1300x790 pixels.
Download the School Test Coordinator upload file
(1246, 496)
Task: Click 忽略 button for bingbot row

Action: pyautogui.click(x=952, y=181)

#####

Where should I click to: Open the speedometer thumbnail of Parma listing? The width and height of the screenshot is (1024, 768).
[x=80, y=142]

#####

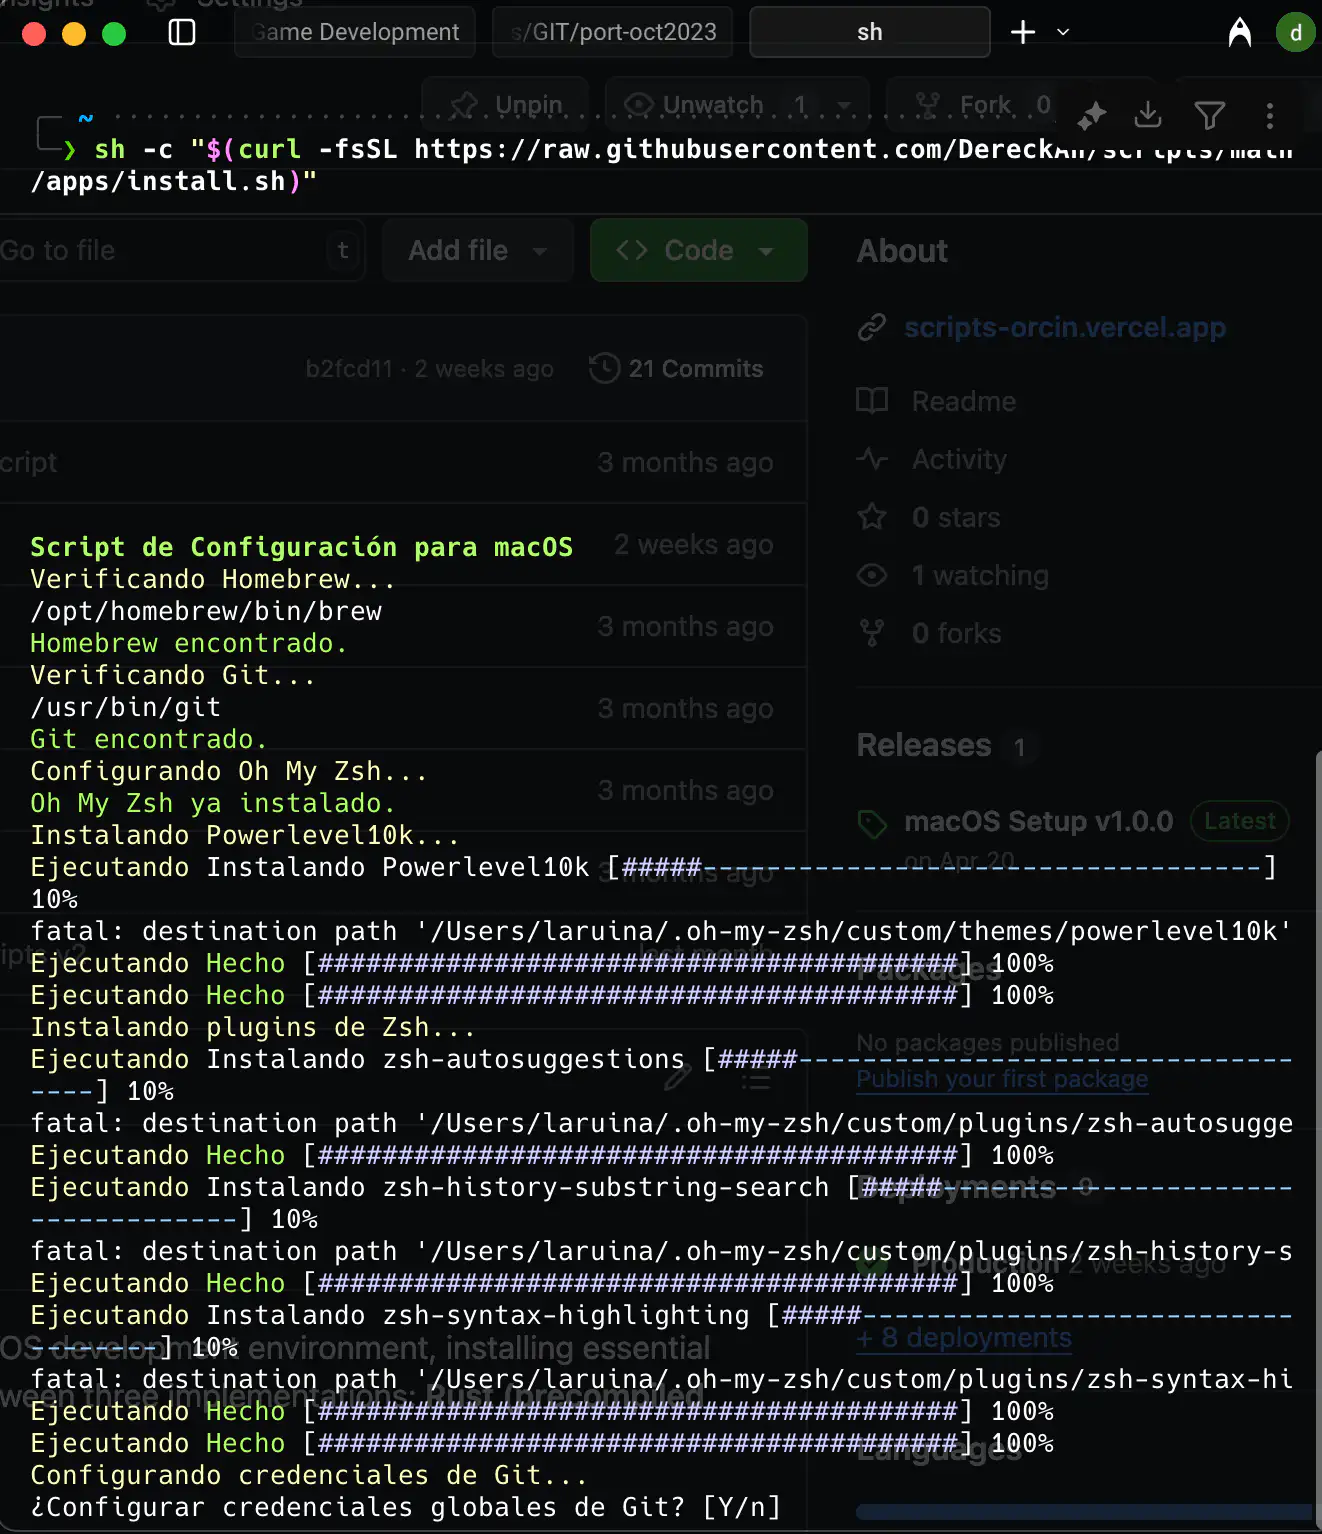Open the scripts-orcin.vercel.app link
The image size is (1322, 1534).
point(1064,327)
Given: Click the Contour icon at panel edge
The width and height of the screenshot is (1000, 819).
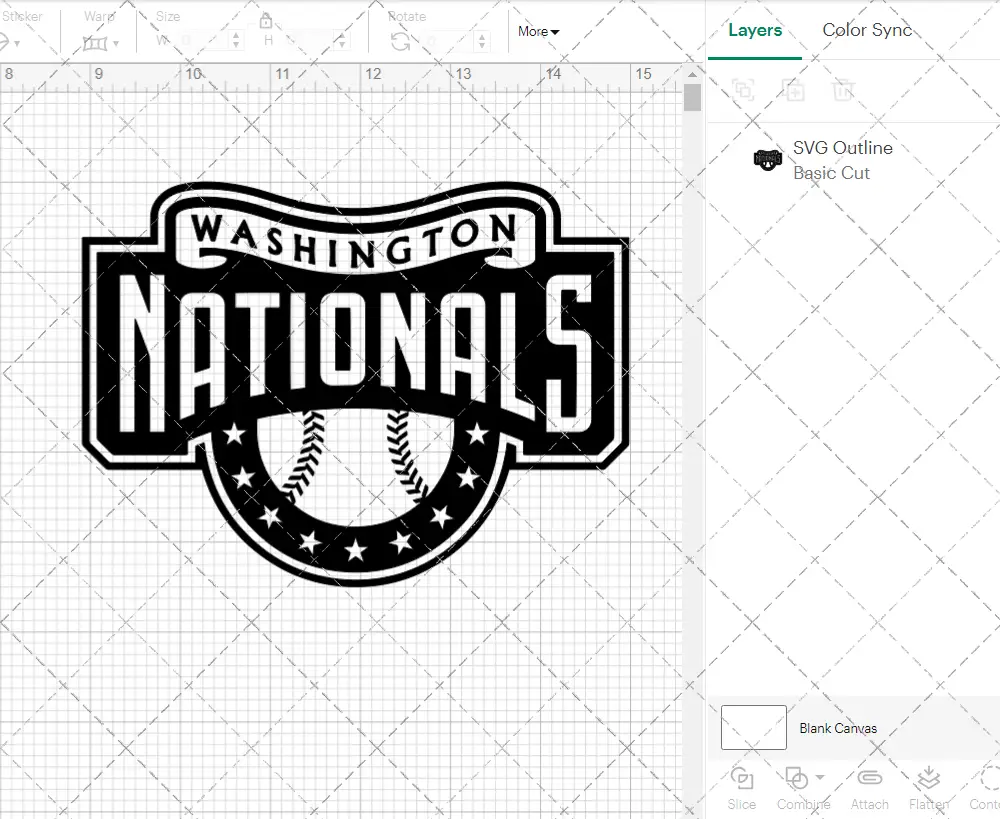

#####

Your assignment -
From the records above, print exactly the lines that run from the line with "Given: Click the Contour icon at panel edge" to the line with "The width and height of the screenshot is (1000, 819).", inclusive.

Worked solution -
Given: Click the Contour icon at panel edge
The width and height of the screenshot is (1000, 819).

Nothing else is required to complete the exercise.